Exercise prompt: Reproduce the catch-and-release fishing passage below word for word, in full.

Catch and release doesn’t always work - 16 % of fish die after catch and release (but it sure is better than 100% the other way!) For further information, see the 2005 MNR article:  Casselman, S. J. 2005. Catch-and-release angling: a review with guidelines for proper fish handling practices. Fish & Wildlife Branch. Ontario Ministry of Natural Resources. Peterborough, Ontario. 26 p.


Benefits of Catch and release – besides the obvious benefit of helping maintain a healthy fish population in the lake for the next generation to enjoy, I find the main benefit is being able to tell even bigger whoppers when you get back to the cottage – “that seven-pound monster didn’t get away on its own, I let it go!”

Data excerpt:
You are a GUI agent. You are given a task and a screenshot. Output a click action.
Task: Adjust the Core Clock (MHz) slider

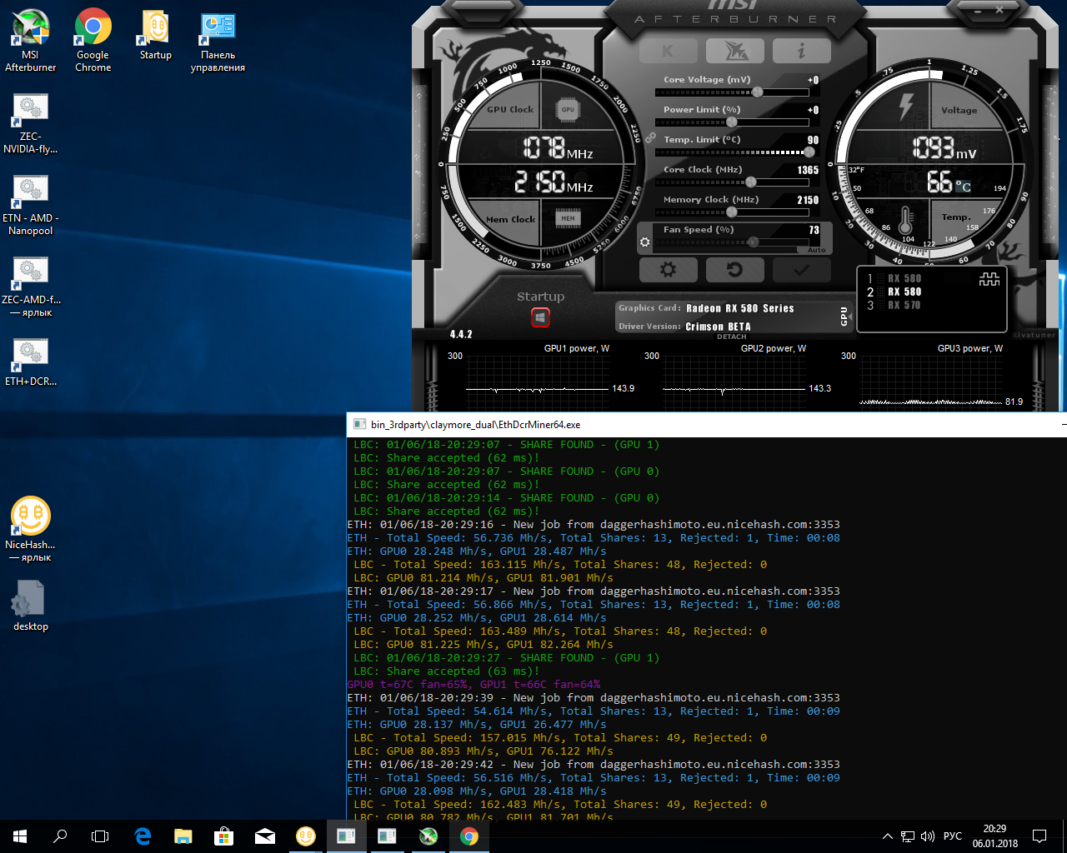tap(751, 182)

Solution:
Catch and release doesn’t always work - 16 % of fish die after catch and release (but it sure is better than 100% the other way!) For further information, see the 2005 MNR article:  Casselman, S. J. 2005. Catch-and-release angling: a review with guidelines for proper fish handling practices. Fish & Wildlife Branch. Ontario Ministry of Natural Resources. Peterborough, Ontario. 26 p.


Benefits of Catch and release – besides the obvious benefit of helping maintain a healthy fish population in the lake for the next generation to enjoy, I find the main benefit is being able to tell even bigger whoppers when you get back to the cottage – “that seven-pound monster didn’t get away on its own, I let it go!”